I had been hesitant to register one because of the horrendous gas fees but I regretted not doing so sooner, as there recently was an airdrop to everyone who had one of these domains in ENS governance tokens, and which ended up being potentially quite lucrative. Of course one of the integral parts of dabbling with cryptocurrencies is a crushing sense of disappointment on missing out on lots of free money every now and then, so I take it in my stride. I have also had occasions of being gifted tokens which ended up being worth something so I can’t really complain.

What does this mean in practice? Well it means that as I previously linked this site to IPFS - just over a year ago I now see - and the .eth domain name is linked to the IPFS address, this website can now function in a totally decentralised manner, not reliant on any domain name servers (the Ethereum blockchain replaces this) nor hosting services (the decentralised network of IPFS nodes replaces that).

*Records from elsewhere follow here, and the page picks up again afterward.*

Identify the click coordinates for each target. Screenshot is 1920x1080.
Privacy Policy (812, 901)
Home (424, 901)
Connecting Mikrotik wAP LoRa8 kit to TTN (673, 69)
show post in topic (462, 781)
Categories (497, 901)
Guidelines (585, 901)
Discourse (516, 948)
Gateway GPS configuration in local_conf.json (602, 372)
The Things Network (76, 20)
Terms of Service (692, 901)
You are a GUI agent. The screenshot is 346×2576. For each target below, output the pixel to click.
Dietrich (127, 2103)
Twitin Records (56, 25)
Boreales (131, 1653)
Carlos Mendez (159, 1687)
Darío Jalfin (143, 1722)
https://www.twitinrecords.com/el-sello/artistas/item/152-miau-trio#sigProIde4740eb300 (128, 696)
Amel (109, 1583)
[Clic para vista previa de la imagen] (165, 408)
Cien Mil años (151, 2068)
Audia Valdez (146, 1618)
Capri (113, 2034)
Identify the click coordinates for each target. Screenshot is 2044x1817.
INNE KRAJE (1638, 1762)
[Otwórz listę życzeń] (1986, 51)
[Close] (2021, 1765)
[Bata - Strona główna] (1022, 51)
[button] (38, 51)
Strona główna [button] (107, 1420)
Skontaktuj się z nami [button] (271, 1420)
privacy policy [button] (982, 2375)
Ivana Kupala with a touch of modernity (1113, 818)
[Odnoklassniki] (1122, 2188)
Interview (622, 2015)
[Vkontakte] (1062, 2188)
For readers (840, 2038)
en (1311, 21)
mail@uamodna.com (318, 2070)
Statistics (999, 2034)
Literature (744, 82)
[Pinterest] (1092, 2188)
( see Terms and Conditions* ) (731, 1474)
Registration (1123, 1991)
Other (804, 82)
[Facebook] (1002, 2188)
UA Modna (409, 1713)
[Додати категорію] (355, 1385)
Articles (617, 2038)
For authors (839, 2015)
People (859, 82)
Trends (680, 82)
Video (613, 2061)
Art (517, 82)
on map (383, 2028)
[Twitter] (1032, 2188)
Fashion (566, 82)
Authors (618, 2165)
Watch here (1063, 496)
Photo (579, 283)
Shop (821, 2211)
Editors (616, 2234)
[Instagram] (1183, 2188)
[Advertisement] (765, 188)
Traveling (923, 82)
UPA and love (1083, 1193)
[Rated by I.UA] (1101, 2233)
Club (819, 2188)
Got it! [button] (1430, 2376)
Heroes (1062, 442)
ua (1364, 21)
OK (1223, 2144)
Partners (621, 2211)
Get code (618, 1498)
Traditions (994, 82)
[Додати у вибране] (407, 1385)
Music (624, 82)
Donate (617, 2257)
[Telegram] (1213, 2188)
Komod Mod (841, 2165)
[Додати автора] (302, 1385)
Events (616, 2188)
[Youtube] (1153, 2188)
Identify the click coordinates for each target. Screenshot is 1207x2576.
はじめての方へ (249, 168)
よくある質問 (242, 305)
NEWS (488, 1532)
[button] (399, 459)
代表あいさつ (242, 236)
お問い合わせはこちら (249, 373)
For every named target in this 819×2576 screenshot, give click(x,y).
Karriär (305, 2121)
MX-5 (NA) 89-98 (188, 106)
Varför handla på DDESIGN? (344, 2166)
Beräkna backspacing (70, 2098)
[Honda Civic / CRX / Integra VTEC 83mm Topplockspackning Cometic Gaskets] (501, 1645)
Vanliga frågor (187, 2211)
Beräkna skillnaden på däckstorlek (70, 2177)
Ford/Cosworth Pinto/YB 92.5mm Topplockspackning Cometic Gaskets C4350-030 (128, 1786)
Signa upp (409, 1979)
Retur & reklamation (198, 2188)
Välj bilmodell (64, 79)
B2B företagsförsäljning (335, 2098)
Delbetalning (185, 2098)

It’s true that if you try this on a ‘normal’ web browser with no IPFS or ENS support enabled, it will not work. But simply downloading the Brave or Opera browser and putting in guyjames.eth to the address bar, you will be whisked over here. Brave asks if you want to connect via the IPFS app or via Cloudflare when trying to access the site, and I imagine that as most people don’t have IPFS installed on their devices, they will have to use Cloudflare, which re-introduces an element of centralisation to the situation, but still, in theory this website is now completely censorship-proof and cannot be taken down by anyone.

The importance of being able to do this is not particularly key with this website; I don’t post anything very controversial here. But one can imagine situations where information needs to be got into the public domain, and powerful forces want to stop it. Their usual route would be to put legal pressure on the web hoster, and if that fails the domain provider. These efforts are usually successful; think the troubled history of The Pirate Bay (although that is still alive as far as I know) and an example from the part of the world where I live: the 2018 elections to decide the independence of Catalonia (unilaterally organised without the consent of the Spanish government) during which the organisers managed to keep the information on how and where to vote accessible by means of IPFS.

With the domain being registered on a blockchain and the files being hosted on IPFS, there is nowhere to put pressure on legally. Of course bad actors can use this tech as well, but as I’m sure you’ve heard before, a knife can prepare a salad or stab someone through the heart. We are not going to be phasing out knives in the near future, I trust.